| Exercise prompt |
The entries below contain a line with "You are a computer-use agent. Image" and a line with "Given: Click the clock icon in top toolbar". Quote exactly those two lines and all lines between them.
START Extracted information
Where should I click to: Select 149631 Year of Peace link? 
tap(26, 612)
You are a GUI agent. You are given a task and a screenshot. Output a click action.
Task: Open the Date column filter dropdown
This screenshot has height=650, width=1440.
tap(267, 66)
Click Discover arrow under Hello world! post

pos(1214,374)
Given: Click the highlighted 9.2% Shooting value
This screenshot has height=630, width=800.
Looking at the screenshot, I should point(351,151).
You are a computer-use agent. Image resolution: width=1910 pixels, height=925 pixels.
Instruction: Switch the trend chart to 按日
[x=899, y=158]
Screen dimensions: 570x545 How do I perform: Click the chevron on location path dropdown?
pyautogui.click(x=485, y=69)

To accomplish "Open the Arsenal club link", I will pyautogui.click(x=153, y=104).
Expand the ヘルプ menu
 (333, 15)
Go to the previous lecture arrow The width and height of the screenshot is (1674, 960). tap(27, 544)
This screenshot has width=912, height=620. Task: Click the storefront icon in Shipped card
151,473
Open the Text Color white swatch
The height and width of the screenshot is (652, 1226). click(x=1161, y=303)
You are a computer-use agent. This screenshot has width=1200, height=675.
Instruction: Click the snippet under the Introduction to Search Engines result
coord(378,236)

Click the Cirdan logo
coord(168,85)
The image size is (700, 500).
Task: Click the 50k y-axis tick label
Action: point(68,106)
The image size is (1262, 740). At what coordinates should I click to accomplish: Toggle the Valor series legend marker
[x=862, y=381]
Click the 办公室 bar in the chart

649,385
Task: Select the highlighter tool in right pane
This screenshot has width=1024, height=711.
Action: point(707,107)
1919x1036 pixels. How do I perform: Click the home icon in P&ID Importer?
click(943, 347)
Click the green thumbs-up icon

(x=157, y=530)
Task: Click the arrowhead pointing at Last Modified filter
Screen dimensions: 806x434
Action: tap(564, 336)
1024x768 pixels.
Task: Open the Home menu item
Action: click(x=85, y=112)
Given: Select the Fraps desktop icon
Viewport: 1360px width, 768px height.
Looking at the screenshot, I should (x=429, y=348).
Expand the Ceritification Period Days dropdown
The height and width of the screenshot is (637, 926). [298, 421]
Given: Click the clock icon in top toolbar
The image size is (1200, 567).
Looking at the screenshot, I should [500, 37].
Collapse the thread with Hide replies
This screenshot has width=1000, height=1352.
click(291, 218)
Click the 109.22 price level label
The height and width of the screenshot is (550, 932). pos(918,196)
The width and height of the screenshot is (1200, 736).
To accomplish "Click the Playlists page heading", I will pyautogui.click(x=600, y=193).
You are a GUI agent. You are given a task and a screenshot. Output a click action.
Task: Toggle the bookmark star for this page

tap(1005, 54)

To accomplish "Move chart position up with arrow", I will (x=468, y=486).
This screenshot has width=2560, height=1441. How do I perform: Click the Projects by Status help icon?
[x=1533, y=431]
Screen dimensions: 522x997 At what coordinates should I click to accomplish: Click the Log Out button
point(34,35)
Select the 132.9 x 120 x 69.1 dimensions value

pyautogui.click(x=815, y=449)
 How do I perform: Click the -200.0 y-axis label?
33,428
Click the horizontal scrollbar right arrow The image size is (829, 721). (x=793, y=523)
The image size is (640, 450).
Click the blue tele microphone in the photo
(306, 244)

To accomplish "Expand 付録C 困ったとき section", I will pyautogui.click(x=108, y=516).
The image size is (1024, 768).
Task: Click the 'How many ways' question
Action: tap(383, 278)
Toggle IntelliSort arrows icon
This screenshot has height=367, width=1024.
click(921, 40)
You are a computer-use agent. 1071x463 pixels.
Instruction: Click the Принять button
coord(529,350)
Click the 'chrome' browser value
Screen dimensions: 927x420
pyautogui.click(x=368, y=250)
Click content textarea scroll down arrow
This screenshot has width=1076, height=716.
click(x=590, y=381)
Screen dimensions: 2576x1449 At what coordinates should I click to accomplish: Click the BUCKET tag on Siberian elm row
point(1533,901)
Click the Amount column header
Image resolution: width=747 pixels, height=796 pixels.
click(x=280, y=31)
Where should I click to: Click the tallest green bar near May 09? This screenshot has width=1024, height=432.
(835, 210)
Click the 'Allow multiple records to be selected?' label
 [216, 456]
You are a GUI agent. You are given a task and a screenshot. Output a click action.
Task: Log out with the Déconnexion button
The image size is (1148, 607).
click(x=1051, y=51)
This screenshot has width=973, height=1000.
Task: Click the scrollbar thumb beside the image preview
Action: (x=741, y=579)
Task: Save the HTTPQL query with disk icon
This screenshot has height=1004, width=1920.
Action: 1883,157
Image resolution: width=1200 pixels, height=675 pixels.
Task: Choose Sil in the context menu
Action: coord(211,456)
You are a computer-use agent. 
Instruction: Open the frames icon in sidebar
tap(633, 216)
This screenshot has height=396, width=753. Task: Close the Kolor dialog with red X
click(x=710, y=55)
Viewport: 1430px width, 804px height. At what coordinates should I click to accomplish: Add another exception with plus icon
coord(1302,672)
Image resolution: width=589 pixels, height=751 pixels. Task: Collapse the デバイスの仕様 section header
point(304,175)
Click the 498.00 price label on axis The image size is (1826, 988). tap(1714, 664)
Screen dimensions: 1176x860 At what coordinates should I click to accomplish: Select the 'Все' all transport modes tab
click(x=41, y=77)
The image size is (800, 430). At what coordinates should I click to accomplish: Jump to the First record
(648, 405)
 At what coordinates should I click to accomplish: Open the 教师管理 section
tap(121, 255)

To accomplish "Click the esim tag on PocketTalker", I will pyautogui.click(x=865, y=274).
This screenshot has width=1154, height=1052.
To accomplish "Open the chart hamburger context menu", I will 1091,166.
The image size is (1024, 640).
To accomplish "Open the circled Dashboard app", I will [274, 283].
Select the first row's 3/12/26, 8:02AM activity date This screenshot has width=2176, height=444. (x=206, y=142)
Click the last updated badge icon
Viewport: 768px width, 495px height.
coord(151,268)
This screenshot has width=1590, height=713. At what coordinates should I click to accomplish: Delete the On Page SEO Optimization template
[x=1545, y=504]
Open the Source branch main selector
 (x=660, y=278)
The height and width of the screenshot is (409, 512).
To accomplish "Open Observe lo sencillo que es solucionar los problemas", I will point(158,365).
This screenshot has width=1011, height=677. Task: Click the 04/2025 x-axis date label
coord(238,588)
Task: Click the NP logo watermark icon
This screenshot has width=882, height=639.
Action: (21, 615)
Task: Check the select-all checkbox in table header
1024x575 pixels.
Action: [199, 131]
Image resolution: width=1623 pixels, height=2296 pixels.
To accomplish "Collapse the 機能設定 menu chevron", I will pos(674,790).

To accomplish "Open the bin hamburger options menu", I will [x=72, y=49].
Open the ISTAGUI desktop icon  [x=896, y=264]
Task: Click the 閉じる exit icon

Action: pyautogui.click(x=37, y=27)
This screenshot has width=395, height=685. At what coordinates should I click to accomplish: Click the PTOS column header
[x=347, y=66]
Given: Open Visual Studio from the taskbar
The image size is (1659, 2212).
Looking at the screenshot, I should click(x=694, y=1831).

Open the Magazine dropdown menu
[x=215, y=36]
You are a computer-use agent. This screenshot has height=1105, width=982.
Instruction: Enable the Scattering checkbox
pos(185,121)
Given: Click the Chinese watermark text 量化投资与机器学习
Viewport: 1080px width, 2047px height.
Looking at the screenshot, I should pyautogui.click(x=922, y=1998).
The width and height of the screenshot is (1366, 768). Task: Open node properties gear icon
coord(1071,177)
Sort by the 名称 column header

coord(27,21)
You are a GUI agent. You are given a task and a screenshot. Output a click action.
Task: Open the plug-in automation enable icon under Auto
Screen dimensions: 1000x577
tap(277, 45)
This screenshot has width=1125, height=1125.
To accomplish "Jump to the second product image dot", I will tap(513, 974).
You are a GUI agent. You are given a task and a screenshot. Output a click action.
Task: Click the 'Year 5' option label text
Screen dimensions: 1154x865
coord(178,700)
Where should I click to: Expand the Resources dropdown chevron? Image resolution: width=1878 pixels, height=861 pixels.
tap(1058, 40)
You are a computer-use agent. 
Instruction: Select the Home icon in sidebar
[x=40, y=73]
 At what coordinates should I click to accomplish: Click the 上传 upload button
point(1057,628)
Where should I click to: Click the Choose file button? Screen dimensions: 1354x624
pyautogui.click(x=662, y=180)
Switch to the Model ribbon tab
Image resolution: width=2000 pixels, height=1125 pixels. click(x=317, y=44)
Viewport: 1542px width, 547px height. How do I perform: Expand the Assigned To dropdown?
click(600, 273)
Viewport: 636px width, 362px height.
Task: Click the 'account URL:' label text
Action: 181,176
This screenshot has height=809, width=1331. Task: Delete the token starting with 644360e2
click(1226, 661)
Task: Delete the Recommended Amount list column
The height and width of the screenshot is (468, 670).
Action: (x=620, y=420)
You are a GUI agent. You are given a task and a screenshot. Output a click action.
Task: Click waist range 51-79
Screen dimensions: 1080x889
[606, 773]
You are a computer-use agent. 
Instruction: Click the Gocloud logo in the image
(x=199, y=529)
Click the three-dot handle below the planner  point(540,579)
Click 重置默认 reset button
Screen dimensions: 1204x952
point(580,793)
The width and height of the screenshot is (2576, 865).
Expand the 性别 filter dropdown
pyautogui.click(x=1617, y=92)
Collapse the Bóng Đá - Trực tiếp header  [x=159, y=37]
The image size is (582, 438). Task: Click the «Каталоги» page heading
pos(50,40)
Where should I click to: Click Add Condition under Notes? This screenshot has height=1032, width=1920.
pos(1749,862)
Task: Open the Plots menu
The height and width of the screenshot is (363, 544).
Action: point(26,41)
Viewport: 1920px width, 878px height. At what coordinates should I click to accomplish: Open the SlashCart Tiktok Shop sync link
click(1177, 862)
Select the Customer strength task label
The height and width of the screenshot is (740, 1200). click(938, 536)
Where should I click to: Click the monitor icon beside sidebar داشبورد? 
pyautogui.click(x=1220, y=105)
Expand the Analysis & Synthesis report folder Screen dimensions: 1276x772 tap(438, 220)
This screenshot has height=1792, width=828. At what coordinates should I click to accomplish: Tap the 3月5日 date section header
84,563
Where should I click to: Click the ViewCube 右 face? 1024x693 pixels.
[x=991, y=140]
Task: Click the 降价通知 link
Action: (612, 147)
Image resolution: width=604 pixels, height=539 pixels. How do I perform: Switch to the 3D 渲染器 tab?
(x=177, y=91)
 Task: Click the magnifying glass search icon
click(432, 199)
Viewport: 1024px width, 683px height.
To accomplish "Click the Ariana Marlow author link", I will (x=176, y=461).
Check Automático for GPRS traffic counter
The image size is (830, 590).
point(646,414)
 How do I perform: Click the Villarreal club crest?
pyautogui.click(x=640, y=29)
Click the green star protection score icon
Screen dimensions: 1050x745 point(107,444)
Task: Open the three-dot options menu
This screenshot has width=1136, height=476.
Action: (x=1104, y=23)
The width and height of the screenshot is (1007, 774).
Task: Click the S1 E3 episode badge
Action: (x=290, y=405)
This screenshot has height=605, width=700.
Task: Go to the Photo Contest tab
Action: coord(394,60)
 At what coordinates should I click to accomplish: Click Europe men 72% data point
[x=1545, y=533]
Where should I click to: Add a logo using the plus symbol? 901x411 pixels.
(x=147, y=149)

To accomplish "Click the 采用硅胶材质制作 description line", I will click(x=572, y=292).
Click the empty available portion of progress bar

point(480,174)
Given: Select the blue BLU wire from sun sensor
END Extracted information
| Response to this task |
You are a computer-use agent. Image resolution: width=1910 pixels, height=925 pixels.
Instruction: Switch the trend chart to 按日
[x=899, y=158]
Screen dimensions: 570x545 How do I perform: Click the chevron on location path dropdown?
pyautogui.click(x=485, y=69)

To accomplish "Open the Arsenal club link", I will pyautogui.click(x=153, y=104).
Expand the ヘルプ menu
 (333, 15)
Go to the previous lecture arrow The width and height of the screenshot is (1674, 960). tap(27, 544)
This screenshot has width=912, height=620. Task: Click the storefront icon in Shipped card
151,473
Open the Text Color white swatch
The height and width of the screenshot is (652, 1226). click(x=1161, y=303)
You are a computer-use agent. This screenshot has width=1200, height=675.
Instruction: Click the snippet under the Introduction to Search Engines result
coord(378,236)

Click the Cirdan logo
coord(168,85)
The image size is (700, 500).
Task: Click the 50k y-axis tick label
Action: point(68,106)
The image size is (1262, 740). At what coordinates should I click to accomplish: Toggle the Valor series legend marker
[x=862, y=381]
Click the 办公室 bar in the chart

649,385
Task: Select the highlighter tool in right pane
This screenshot has width=1024, height=711.
Action: point(707,107)
1919x1036 pixels. How do I perform: Click the home icon in P&ID Importer?
click(943, 347)
Click the green thumbs-up icon

(x=157, y=530)
Task: Click the arrowhead pointing at Last Modified filter
Screen dimensions: 806x434
Action: tap(564, 336)
1024x768 pixels.
Task: Open the Home menu item
Action: click(x=85, y=112)
Given: Select the Fraps desktop icon
Viewport: 1360px width, 768px height.
Looking at the screenshot, I should (x=429, y=348).
Expand the Ceritification Period Days dropdown
The height and width of the screenshot is (637, 926). [298, 421]
Given: Click the clock icon in top toolbar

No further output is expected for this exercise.